OBIETTIVO >> Per favore, trascrivi parola per parola dall'articolo sulle elezioni in Egitto tutto il passo che va da "Prima di ogni" fino a "voti nel 2011.".

ESTRATTO SELEZIONATO >>
···

Il Presidente Sissi di fronte alle elezioni
Analisi di Zvi Mazel
(Traduzione di Angelo Pezzana)
http://www.jpost.com/Middle-East/Show-time-for-President-Sisi-426257
In Egitto sono in corso le elezioni parlamentari, un momento difficile e impegnativo. Metà elettorato voterà il 18 e 19 ottobre, l’altra metà il mese successivo, il 22 e 23 novembre.
I risultati si conosceranno il 2 dicembre.
Avendo concluso il terzo e ultimo livello del programma presentato nel 2013, il Presidente Sissi lascerà i propri poteri legislativi assunti dopo lo scioglimento del Parlamento.
La posta in gioco è molto alta, il presidente egiziano si augura che la “Casa dei Rappresentanti”- è questo il nuovo nome del parlamento- non ostacoli i suoi sforzi nel portare il paese verso progresso e stabilità.
Prima di ogni altra cosa deve garantire elezioni trasparenti, sufficientemente corrette per evitare le critiche dei paesi occidentali, ma anche evitare spaccature provocate da terroristi e islamisti.
È anche importante che ottenga una maggioranza liberale, in grado di isolare gli estremisti islamici. Secondo la nuova costituzione approvata con il referendum, i partiti politici di impostazione religiosa non possono candidarsi.
Il partito “Libertà e Giustizia” dei Fratrelli Musulmani, che ebbe il 47% dei voti nelle elezioni del 2011, non potrà presentarsi perché la Fratellanza è stata dichiarata fuorilegge. Sfortunatamente, il movimento non ha mai reso pubblico l’elenco dei candidati e qualcuno fra loro riuscirà a presentarsi in qualche lista come “indipendente”.
Vi è poi il partito del movimento salafita, Al Nour, che ebbe il 25% dei voti nel 2011.
È discutibile se abbia o no una base religiosa, ma ha potuto presentarsi grazie al deciso sostegno di Abdel al Sisi.
La reale influenza degli islamisti nel nuovo parlamento si potrà così valutare. Si sono registrati 70 partiti, che verranno giudicati dalla Corte Suprema se vi saranno violazioni della costituzione. Si ritiene comunque che il vero motivo sia il timore del governo per la mancanza di omogenità del blocco liberale, che dovrebbe garantire una maggioranza stabile.

···

DATI REGISTRATI >>
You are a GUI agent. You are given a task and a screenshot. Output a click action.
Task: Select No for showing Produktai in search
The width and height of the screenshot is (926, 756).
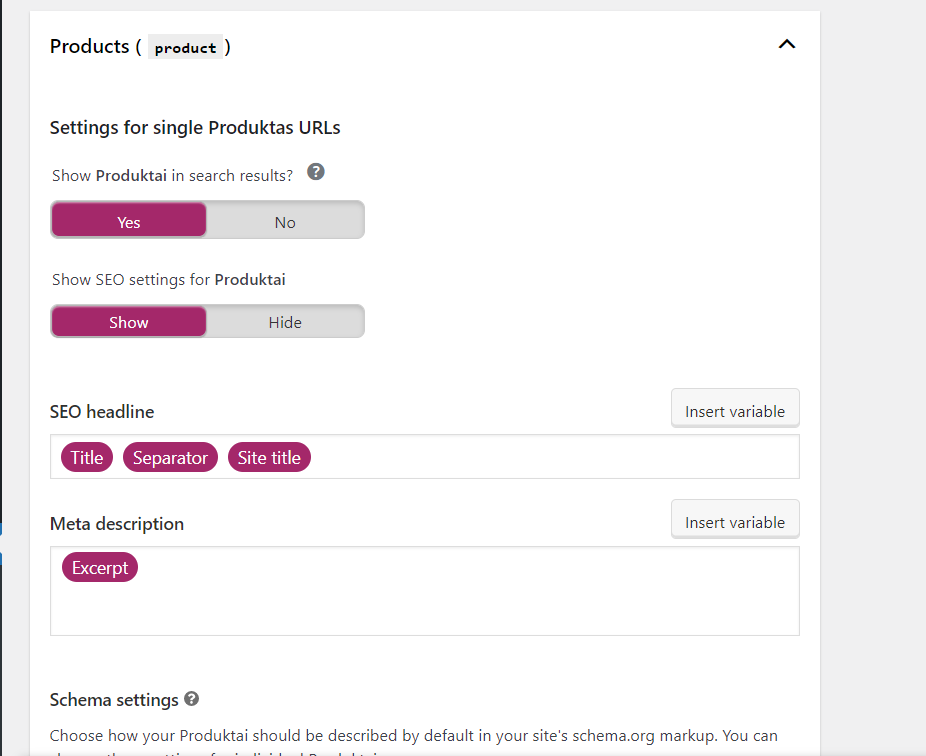pos(285,221)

···

COMPITO SVOLTO >>
Prima di ogni altra cosa deve garantire elezioni trasparenti, sufficientemente corrette per evitare le critiche dei paesi occidentali, ma anche evitare spaccature provocate da terroristi e islamisti.
È anche importante che ottenga una maggioranza liberale, in grado di isolare gli estremisti islamici. Secondo la nuova costituzione approvata con il referendum, i partiti politici di impostazione religiosa non possono candidarsi.
Il partito “Libertà e Giustizia” dei Fratrelli Musulmani, che ebbe il 47% dei voti nelle elezioni del 2011, non potrà presentarsi perché la Fratellanza è stata dichiarata fuorilegge. Sfortunatamente, il movimento non ha mai reso pubblico l’elenco dei candidati e qualcuno fra loro riuscirà a presentarsi in qualche lista come “indipendente”.
Vi è poi il partito del movimento salafita, Al Nour, che ebbe il 25% dei voti nel 2011.